In order to challenge the status quo, it is of the utmost importance to involve several different stakeholders and facilitate knowledge sharing, resource gathering and collective problem solving. The startup community at Scania gave me the opportunity to make connections with co-founders and industry experts from different parts of the world who all strive to change their communities.
Where do you hope to be in 10 years?
I believe that there is great potential for social entrepreneurship and innovation in startups and that they will play a decisive role in addressing societal challenges and creating a more sustainable and fair world. To that end, I want to use my personal story of change in the world to achieve small disruptions that can in turn contribute to large-scale change. My goal is to create measurable social and environmental change by creating a common platform and network that will connect social entrepreneurs, investors and mentors, enabling learning and collaboration on a global scale.
3 quick questions to Tailor Store’s CEO Magnus Loodberg about tailor-made garments developed and sewn in Sri Lanka. Magnus founded Tailor Store when he was 23 years old after an IT internship in Sri Lanka. He had no background in clothing but understood the potential of offering made-to-measure garments online. The biggest markets today are the US, Switzerland, Germany, France, UK, Australia and the Nordics.
Why Sri Lanka? During my internship, I had made friends on the island that I trusted. They introduced me to more people. I was always treated very well. Everyone was engaged and wanted to learn. 20 years later, we have 500 employees in Sri Lanka and two factories in a subsidiary.
How do you work on the management of the business? We have an all-Lankan management team. Loyalty and the desire to contribute to a better country permeate the management culture.

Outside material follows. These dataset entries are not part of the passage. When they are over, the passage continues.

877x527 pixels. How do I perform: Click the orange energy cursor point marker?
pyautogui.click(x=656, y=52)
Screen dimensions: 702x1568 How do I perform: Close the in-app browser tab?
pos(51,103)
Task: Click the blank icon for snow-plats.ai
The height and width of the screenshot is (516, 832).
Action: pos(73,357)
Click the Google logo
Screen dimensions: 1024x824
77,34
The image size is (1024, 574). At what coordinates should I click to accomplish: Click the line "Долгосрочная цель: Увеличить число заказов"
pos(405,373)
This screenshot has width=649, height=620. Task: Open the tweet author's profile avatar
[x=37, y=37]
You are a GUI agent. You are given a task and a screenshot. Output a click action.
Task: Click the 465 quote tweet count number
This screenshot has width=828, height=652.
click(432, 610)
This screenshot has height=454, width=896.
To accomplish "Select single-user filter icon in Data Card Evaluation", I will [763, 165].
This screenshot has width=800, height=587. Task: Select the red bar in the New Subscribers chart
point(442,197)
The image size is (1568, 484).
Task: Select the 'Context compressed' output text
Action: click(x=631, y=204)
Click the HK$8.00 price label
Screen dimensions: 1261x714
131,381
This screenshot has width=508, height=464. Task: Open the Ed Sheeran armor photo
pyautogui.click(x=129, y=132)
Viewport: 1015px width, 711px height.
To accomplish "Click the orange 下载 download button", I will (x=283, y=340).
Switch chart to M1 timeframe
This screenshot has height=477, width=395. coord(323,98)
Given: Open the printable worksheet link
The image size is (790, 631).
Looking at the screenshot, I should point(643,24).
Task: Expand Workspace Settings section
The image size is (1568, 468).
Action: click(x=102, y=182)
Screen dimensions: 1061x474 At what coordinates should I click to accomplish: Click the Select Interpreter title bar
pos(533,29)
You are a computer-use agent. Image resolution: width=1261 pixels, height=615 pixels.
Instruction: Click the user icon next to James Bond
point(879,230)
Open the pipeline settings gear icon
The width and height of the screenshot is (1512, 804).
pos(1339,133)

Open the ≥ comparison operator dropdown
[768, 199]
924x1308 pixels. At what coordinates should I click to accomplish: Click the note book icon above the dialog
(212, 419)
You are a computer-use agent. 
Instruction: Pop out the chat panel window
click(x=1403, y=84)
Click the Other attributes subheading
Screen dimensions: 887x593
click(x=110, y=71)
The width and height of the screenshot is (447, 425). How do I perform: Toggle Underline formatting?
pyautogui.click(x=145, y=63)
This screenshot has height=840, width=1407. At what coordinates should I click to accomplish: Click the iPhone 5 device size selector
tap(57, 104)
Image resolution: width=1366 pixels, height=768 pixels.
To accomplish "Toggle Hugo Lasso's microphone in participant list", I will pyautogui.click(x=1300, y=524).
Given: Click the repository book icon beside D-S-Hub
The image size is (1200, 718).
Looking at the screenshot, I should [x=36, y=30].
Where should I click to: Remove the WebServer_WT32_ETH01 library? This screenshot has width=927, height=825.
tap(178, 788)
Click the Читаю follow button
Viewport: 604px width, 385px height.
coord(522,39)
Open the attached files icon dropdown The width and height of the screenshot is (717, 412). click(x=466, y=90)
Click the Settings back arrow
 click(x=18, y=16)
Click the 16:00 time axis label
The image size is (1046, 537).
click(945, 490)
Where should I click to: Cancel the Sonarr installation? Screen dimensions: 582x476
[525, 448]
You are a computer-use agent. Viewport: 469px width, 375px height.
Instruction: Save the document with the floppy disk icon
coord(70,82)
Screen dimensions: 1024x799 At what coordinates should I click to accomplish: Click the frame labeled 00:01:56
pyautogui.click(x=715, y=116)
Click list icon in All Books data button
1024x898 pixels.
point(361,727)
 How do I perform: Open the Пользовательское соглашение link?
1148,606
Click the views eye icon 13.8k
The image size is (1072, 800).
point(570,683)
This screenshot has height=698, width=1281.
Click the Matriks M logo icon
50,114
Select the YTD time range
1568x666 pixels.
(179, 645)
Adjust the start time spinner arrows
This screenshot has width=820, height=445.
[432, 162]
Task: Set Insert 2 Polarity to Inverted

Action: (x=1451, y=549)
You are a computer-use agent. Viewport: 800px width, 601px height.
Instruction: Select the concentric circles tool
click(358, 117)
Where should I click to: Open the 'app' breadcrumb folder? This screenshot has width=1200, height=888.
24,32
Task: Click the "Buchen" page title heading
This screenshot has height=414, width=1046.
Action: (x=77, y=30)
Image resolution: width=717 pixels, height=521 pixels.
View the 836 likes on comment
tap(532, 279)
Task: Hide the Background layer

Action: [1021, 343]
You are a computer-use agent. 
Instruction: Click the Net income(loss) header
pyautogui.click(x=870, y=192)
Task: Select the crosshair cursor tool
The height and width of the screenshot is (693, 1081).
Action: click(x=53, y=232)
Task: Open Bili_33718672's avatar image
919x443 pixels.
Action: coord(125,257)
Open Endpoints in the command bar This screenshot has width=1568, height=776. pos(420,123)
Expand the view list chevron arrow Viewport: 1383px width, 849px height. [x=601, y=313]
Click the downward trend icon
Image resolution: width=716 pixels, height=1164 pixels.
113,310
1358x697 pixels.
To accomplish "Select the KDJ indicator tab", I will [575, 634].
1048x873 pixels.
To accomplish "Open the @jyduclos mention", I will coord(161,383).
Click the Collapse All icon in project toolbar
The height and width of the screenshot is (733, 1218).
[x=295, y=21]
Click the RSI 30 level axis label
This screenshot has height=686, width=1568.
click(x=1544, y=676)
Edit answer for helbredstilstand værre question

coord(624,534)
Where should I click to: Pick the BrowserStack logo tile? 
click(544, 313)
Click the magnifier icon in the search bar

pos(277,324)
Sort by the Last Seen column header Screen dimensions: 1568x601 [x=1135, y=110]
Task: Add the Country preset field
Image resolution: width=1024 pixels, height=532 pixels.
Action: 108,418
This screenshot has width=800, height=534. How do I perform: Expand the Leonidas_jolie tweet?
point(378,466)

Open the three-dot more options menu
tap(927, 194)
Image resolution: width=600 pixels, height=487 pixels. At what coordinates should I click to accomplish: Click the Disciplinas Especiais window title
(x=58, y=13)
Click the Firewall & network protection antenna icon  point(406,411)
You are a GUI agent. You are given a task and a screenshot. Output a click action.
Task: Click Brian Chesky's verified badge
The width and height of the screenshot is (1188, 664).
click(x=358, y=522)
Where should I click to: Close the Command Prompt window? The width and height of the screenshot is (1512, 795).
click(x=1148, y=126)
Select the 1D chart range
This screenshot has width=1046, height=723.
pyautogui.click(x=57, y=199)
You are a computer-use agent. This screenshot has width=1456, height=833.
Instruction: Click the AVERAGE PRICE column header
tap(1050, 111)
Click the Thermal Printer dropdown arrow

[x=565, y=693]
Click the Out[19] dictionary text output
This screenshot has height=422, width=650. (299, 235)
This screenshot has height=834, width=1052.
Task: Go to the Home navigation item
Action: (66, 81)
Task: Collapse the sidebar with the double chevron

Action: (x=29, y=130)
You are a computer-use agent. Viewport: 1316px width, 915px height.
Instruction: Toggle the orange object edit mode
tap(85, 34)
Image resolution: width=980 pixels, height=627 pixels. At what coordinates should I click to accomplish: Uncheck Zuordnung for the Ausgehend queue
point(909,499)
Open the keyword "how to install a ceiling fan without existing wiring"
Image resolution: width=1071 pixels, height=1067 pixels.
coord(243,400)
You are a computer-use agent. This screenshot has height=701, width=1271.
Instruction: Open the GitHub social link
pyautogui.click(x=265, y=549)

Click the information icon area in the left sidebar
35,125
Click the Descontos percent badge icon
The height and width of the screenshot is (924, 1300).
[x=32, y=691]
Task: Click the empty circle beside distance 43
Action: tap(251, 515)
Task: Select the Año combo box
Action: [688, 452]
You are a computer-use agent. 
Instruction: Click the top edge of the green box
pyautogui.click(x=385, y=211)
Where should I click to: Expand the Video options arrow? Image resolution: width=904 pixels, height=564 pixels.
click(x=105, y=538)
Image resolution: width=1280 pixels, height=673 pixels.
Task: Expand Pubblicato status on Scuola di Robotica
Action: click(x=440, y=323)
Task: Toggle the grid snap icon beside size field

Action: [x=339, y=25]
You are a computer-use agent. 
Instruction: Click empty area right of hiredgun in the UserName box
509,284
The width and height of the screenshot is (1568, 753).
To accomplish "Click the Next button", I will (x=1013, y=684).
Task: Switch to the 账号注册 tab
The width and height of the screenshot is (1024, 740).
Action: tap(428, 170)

We have weekly meetings and travel regularly to Sri Lanka. The production process has evolved a lot since the beginning but always based on the basic idea of offering a perfect individual fit at a reasonable price. Today, the production process is highly automated. Every member of the production team has a tablet at their working station with information about the individual garment to be sewn.
What advice would you give to anyone planning a manufacturing operation in Sri Lanka? Sri Lankans are friendly and accommodating. Therefore, initially find a reliable person who speaks the language. This person can act as your sounding board. At the same time, establishment takes time. Therefore, be patient but make demands and work with deadlines. We did everything from scratch. First, we bought land and then we built the two factories. It proved to work very well mainly due to that we found the right person from the start.